At first sight this statement may seem rather obscure. What (you will ask) is this “structure” or pattern whose absence would be so disastrous to knowledge? It is a structure (I reply) which makes it possible to break up the flow of events into intelligible repetitions. It is not enough that the condition of the world at any moment should be strictly determined by its condition at the preceding moment. Such a world would, I suppose, completely conform to the doctrine of uniformity, and obey both in spirit and in letter the law of universal causation. Yet, unless it also conformed to the additional canon I have just laid down, it would provide no basis either for scientific knowledge or for practical decision. The same consequent would always succeed the same antecedent, if and when it recurred. But, unless we accept the cyclic theories of the Stoics, it never would recur. The completest knowledge of the past would tell us nothing about the future; not because the succession of events was arbitrary or (as the word is commonly misused) miraculous; but because each cross-section of the stream of Time (that is to say, the sum of all contemporaneous facts and events) had to be considered as a single cause, completely determining the whole cross-sections immediately in front of it; and, as a single effect, completely determined by the whole cross-section immediately behind it. Such a world might have a history, but it could never have a science.

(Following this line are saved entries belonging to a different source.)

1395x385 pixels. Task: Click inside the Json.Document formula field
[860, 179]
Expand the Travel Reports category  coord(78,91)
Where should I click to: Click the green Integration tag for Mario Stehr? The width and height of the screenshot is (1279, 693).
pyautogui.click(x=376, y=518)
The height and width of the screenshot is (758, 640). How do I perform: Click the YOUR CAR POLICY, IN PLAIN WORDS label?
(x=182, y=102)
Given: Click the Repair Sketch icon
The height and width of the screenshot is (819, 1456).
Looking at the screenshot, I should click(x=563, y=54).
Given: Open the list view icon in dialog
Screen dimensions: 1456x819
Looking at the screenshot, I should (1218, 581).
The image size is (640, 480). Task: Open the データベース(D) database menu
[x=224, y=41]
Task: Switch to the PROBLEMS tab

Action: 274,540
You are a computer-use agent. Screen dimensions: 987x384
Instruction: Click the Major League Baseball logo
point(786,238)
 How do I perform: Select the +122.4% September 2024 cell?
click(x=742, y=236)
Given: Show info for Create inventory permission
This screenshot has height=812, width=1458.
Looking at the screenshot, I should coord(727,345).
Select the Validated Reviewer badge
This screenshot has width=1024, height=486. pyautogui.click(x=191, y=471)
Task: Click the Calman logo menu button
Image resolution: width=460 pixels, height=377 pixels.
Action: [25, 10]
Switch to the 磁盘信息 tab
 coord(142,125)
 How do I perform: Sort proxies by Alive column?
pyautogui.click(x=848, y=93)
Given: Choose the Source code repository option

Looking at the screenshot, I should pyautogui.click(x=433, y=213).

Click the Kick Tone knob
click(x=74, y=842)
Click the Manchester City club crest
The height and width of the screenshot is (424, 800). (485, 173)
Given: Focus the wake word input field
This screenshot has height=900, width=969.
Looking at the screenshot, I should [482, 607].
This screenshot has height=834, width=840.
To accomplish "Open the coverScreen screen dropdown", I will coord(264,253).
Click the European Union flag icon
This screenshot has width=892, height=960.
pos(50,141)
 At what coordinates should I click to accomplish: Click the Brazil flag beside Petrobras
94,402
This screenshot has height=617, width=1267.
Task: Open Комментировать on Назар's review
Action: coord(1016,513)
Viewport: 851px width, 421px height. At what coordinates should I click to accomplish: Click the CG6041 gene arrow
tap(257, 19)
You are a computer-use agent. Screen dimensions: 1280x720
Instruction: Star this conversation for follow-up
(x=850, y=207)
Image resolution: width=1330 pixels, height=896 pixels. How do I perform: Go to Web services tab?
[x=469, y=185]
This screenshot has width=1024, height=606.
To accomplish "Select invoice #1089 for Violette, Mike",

The reason is plain. Science requires uniformities even more than uniformity; and a universe such as I have just described has uniformity but no uniformities. The very phrase “laws of nature” shows that it is these subordinate uniformities for which we look. The whole efforts of the skilled investigator are directed towards so isolating the sequences he is examining that his experiments shall become (as the phrase goes) crucial. If no such isolation could be effected, it would never be possible to point to some “phenomenon” and say of it “Here is a cause,” and to some other “phenomenon” and say of it “Here is its effect.” The world, in short, must have a structure which connects its successive phases in such a way that definite parts of all that exists or happens are knit with peculiar closeness to definite parts of what existed or happened before. It is on these connecting strands that we mainly fix our gaze; they are often difficult to trace, they are sometimes hopelessly entangled; but when we can bring them into clear vision, then, and not till then, we triumphantly say that we have discovered a law of nature.
We are so familiar with this “fibrous” structure of the natural world that it seems almost a matter of course. Mill, for example, assumes it, unconsciously no doubt, through all his exposition of inductive methods: and if he had not assumed it, these methods would have come tumbling about his ears in irreparable ruin. But assuredly neither he nor any other logician has a right to make such an assumption in silence. In spite of many speculative difficulties, there is no principle more vital to knowledge, practical and theoretical, than the principle of “negligibility”; the principle which asserts that sequences can be isolated and repeated, and that vast bodies of contemporaneous facts and happenings may be wholly neglected. It is much more important than the principle of causation, if by causation is meant, not a working, though possibly imperfect, regularity, but the speculative completeness implied by the phrase “universal causation” as commonly interpreted.